Sometimes wrong width in allocation size

pfitzseb / ProfileCanvas.jl

MIT License

87 stars 6 forks source link

Sometimes wrong width in allocation size #31

Open charleskawczynski opened 1 year ago

charleskawczynski commented 1 year ago

I just saw a flame graph where the width of the flames increase, and I don't think that's supposed to happen:

I looked at _bcs1 and it also claims 144 bytes. I don't think this is a public build, but I'm going to leave it here for convenience so that I can help answer questions about any other flames: https://buildkite.com/clima/climaatmos-ci/builds/10766#0188f5d4-9d79-4469-a5ed-e39286c5f014

Unfortunately, I don't really have a reproducer. More breadcrumbs for myself: this was found by increasing the sample rate in the ClimaAtmos callbacks flame graph.

charleskawczynski commented 7 months ago

I just ran a job that uses CUDA, and I'm seeing this kind of allocation incorrect width everywhere:

@maleadt, any idea what's going on here with allocations?

charleskawczynski commented 7 months ago

Maybe I'm way off--I have no idea what module "execution.jl" is in, let alone the package.

That said, I snooped around and looks like cufunction will always allocate because the dynamic input object (tt) gets put into the type space as kernel = HostKernel{F,tt}(f, fun, state). But, this seems like it would always incur allocations?

maleadt commented 7 months ago

I wouldn't know how CUDA.jl can cause this, but I'm not familiar with the inner workings of this profiler.

charleskawczynski commented 7 months ago

I assume it’s a bug in the profiler or ProfileCanvas.jl.

Sorry I was unclear @maleadt, I was asking if you have any idea why CUDA.jl is allocating in some of these places (e.g. HostKernel), regardless of the alignment bug.

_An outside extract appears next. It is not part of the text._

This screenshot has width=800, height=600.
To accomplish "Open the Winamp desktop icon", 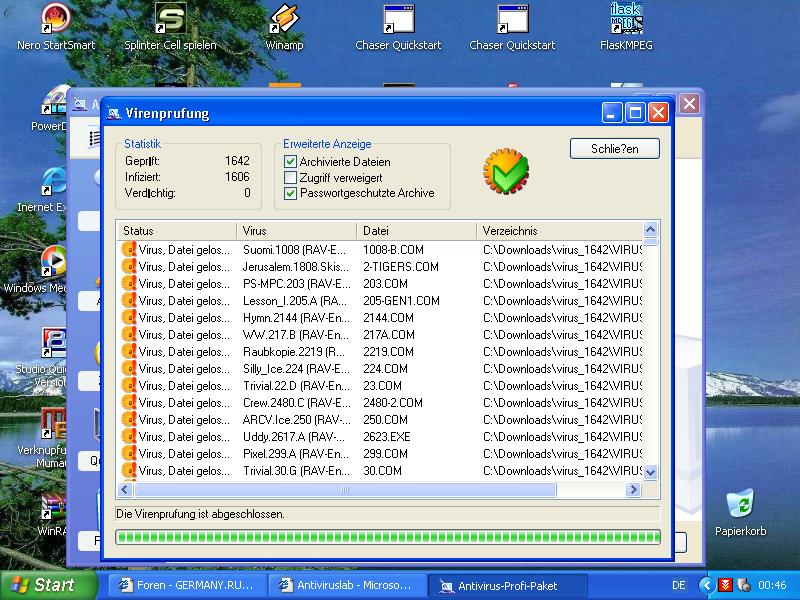I will tap(284, 20).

maleadt commented 7 months ago

If arguments need to be converted (e.g. CuArray->CuDeviceArray), that requires allocations of objects. Furthermore, arguments are stored in heap boxes for the CUDA driver to read. So launching kernels without CPU allocations is not possible or very hard to achieve (and also not needed, as allocations of small objects like that is very fast, especially compared to the time it takes to actually launch a kernel). HostKernel object allocations should be able to get elided though.

If any of this turns out to be an actual performance problem, please file issues on CUDA.jl.

pfitzseb commented 7 months ago

Uploading the result of Serialization.serialize(Profile.fetch()) should be enough for me to look into this, if you can't figure out a way for me to run a reproducer.

charleskawczynski commented 7 months ago

Ok, since the job requires GPU resources, I think I can try to upload Serialization.serialize(Profile.fetch()).